• Problem to solve
With pictures left out, return only the lines from the line containing "Click the ISBN number 9783457937013" through the end of the material below, both included.

• Entries supplied
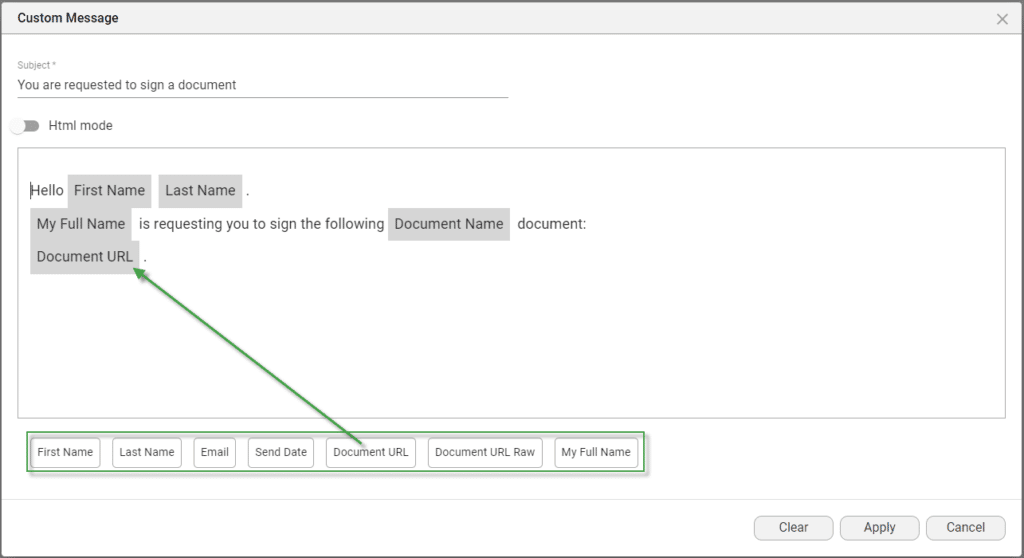Click the Subject input field
This screenshot has width=1024, height=558.
click(262, 85)
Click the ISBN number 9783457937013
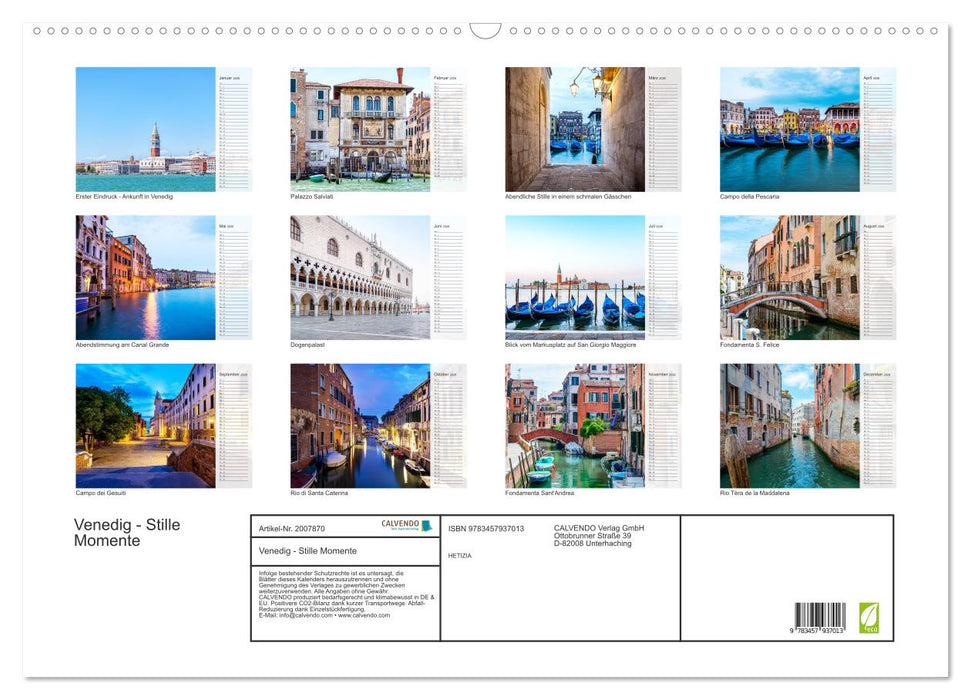 (x=485, y=529)
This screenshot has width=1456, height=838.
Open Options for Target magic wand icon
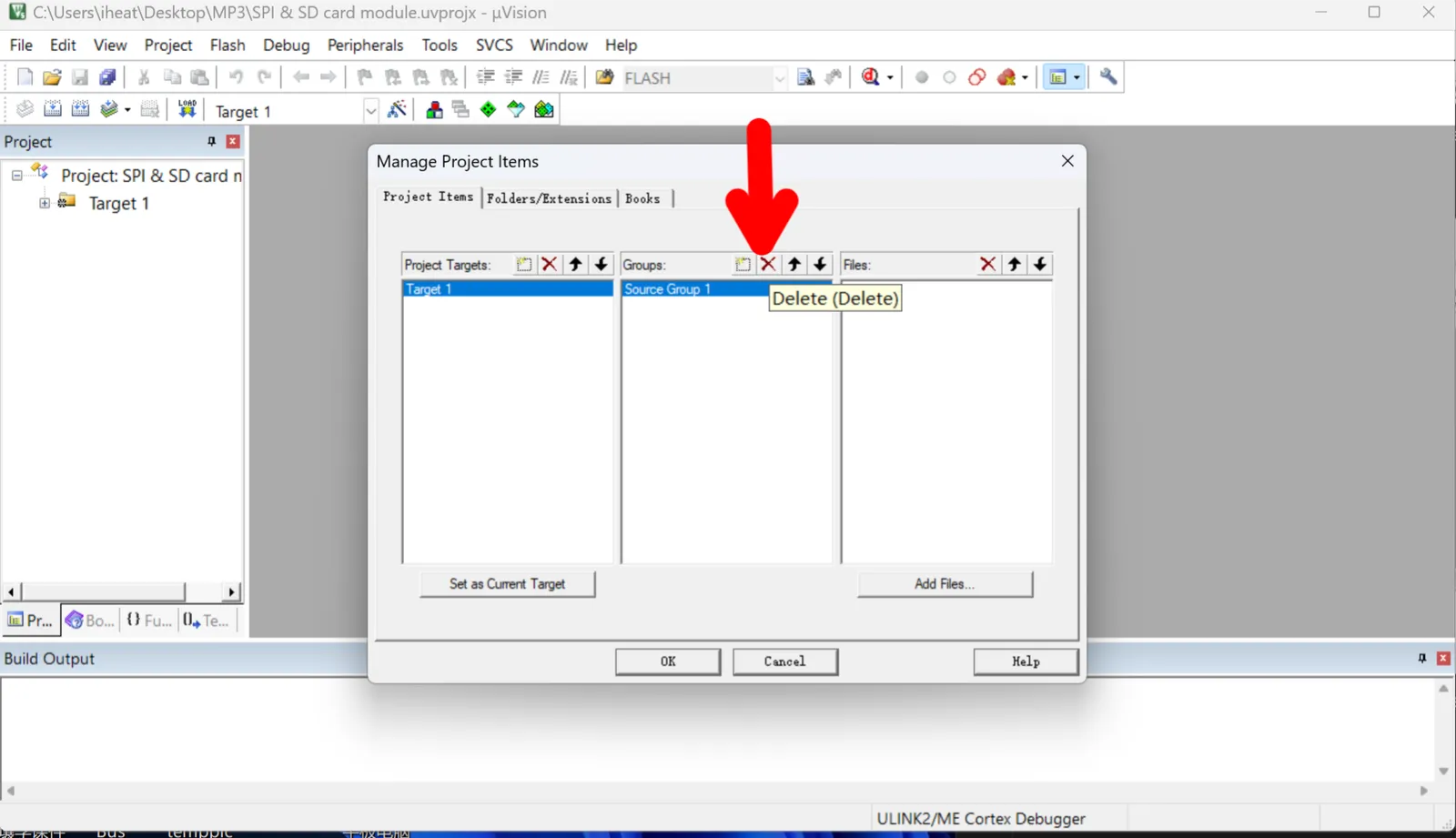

• Answer to the exercise
Click the ISBN number 9783457937013
 (x=485, y=529)
This screenshot has width=1456, height=838.
Open Options for Target magic wand icon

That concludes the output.